There is absolutely nothing stopping it from happening in 4.19. It's
just very unlikely because the stream is strictly ordered on the client
side. So the misordering on the server would have to be pretty extreme.

--
Trond Myklebust
Linux NFS client maintainer, Hammerspace
[email protected]


2019-01-02 19:28:37

by Trond Myklebust

[permalink] [raw]
Subject: Re: [PATCH v3 26/44] SUNRPC: Improve latency for interactive tasks

On Wed, 2019-01-02 at 14:06 -0500, Trond Myklebust wrote:
> On Wed, 2019-01-02 at 13:57 -0500, Trond Myklebust wrote:
> > On Wed, 2019-01-02 at 13:51 -0500, Chuck Lever wrote:
> > > > On Jan 2, 2019, at 1:45 PM, Trond Myklebust <
> > > > [email protected]> wrote:
> > > >
> > > > On Wed, 2019-01-02 at 13:17 -0500, Chuck Lever wrote:
> > > > > > On Dec 31, 2018, at 2:21 PM, Trond Myklebust <
> > > > > > [email protected]> wrote:
> > > > > >
> > > > > > On Mon, 2018-12-31 at 19:18 +0000, Trond Myklebust wrote:
> > > > > > > On Mon, 2018-12-31 at 14:09 -0500, Chuck Lever wrote:
> > > > > > > > > On Dec 31, 2018, at 1:59 PM, Trond Myklebust <
> > > > > > > > > [email protected]> wrote:
> > > > > > > > >
> > > > > > > > >
> > > > > > > The test for rpcauth_xmit_need_reencode() happens when we
> > > > > > > call
> > > > > > > xprt_request_transmit() to actually put the RPC call on
> > > > > > > the
> > > > > > > wire.
> > > > > > > The
> > > > > > > enqueue order should not be able to defeat that test.
> > > > > > >
> > > > > > > Hmm... Is it perhaps the test for req->rq_bytes_sent that
> > > > > > > is
> > > > > > > failing
> > > > > > > because this is a retransmission after a
> > > > > > > disconnect/reconnect
> > > > > > > that
> > > > > > > didn't trigger a re-encode?
> > > > > >
> > > > > > Actually, it might be worth a try to move the test for
> > > > > > rpcauth_xmit_need_reencode() outside the enclosing test for
> > > > > > req-
> > > > > > > rq_bytes_sent as that is just a minor optimisation.
> > > > >
> > > > > Perhaps that's the case for TCP, but RPCs sent via xprtrdma
> > > > > never
> > > > > set
> > > > > req->rq_bytes_sent to a non-zero value.
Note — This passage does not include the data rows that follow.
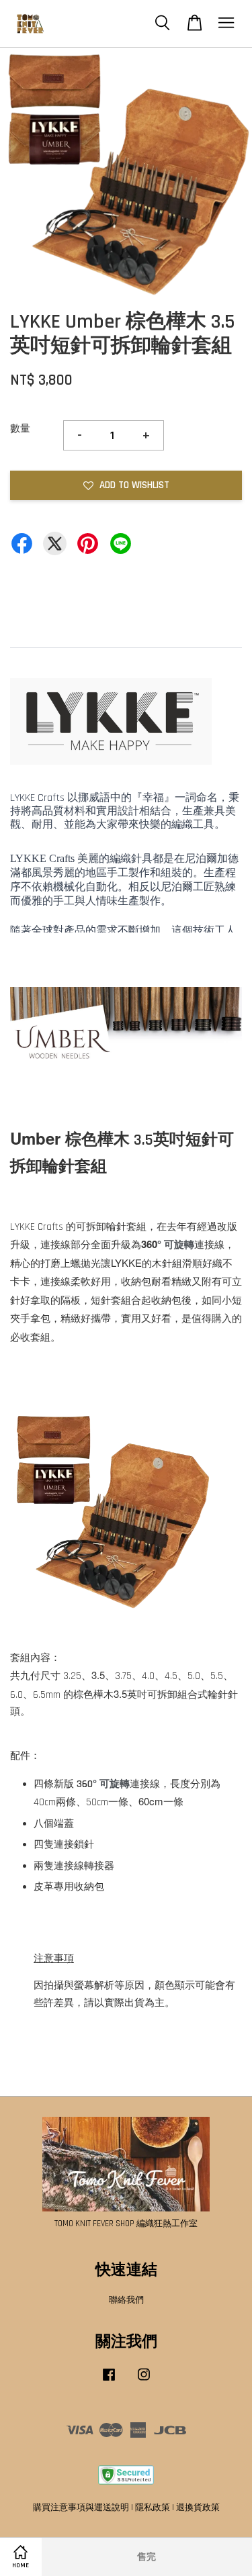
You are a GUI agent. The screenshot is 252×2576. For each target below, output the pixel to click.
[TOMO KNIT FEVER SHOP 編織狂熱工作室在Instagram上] (143, 2381)
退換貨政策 (198, 2507)
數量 (20, 428)
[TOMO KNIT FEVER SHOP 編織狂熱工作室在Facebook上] (108, 2381)
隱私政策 (152, 2507)
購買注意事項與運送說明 (81, 2507)
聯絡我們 (126, 2300)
The body of the "if"
> > > > > statement
> > > > > is always executed for those RPCs.
> > > > >
> > > >
> > > > Then the question is what is defeating the call to
> > > > rpcauth_xmit_need_reencode() in xprt_request_transmit() and
> > > > causing
> > > > it
> > > > not to trigger in the misordered cases?
> > >
> > > Here's a sample RPC/RDMA case.
> > >
> > > My instrumented server reports this:
> > >
> > > Jan 2 13:29:00 klimt kernel: gss_check_seq_num: dropped:
> > > seq_num=141220 sd->sd_max=141360
> > >
> > >
> > > ftrace log on the client shows this:
> > >
> > > kworker/u28:12-2191 [004] 194.048534: rpcgss_need_reencode:
> > > task:1761@5 xid=0x88f4f47c rq_seqno=141220 seq_xmit=141336
> > > reencode
> > > unneeded
> > > kworker/u28:12-2191 [004] 194.048534:
> > > xprt_transmit: task:1761@5 xid=0x88f4f47c seqno=141220
> > > status=-57
> > > kworker/u28:12-2191 [004] 194.048534:
> > > rpc_task_run_action: task:1779@5 flags=ASYNC
> > > runstate=RUNNING|ACTIVE|NEED_XMIT|NEED_RECV status=-57
> > > action=call_transmit_status
> > > kworker/u28:12-2191 [004] 194.048535:
> > > rpc_task_run_action: task:1779@5 flags=ASYNC
> > > runstate=RUNNING|ACTIVE|NEED_XMIT|NEED_RECV status=0
> > > action=call_transmit
> > > kworker/u28:12-2191 [004] 194.048535:
> > > rpc_task_sleep: task:1779@5 flags=ASYNC
> > > runstate=RUNNING|ACTIVE|NEED_XMIT|NEED_RECV status=-11 timeout=0
> > > queue=xprt_sending
> > >
> > >
> > > kworker/u28:12-2191 [004] 194.048552: rpcgss_need_reencode:
> > > task:1761@5 xid=0x88f4f47c rq_seqno=141220 seq_xmit=141336
> > > reencode
> > > unneeded
> > > kworker/u28:12-2191 [004] 194.048557:
> > > xprt_transmit: task:1761@5 xid=0x88f4f47c seqno=141220
> > > status=0
> > >
> > >
> > > kworker/u28:12-2191 [004] 194.048559: rpcgss_need_reencode:
> > > task:1902@5 xid=0x14f5f47c rq_seqno=141360 seq_xmit=141336
> > > reencode
> > > unneeded
> > > kworker/u28:12-2191 [004] 194.048563:
> > > xprt_transmit: task:1902@5 xid=0x14f5f47c seqno=141360
> > > status=0
> > >
> > >
> > > Note that first need_reencode: the sequence numbers show that the
> > > xmit
> > > queue has been significantly re-ordered. The request being
> > > transmitted is
> > > already very close to the lower end of the GSS sequence number
> > > window.
> > >
> > > The server then re-ordereds these two slightly because the first
> > > one
> > > had
> > > some Read chunks that need to be pulled over, the second was pure
> > > inline
> > > and therefore could be processed immediately. That is enough to
> > > force
> > > the
> > > first one outside the GSS sequence number window.
> > >
> > > I haven't looked closely at the pathology of the TCP case.
> >
> > Wait a minute... That's not OK. The client can't be expected to
> > take
> > into account reordering that happens on the server side.
>
> If that's the case, then we would need to halt transmission as soon
> as
> we hit the RPCSEC_GSS window edge. Off the cuff, I'm not sure how to
> do
> that, since those windows are per session (i.e. per user).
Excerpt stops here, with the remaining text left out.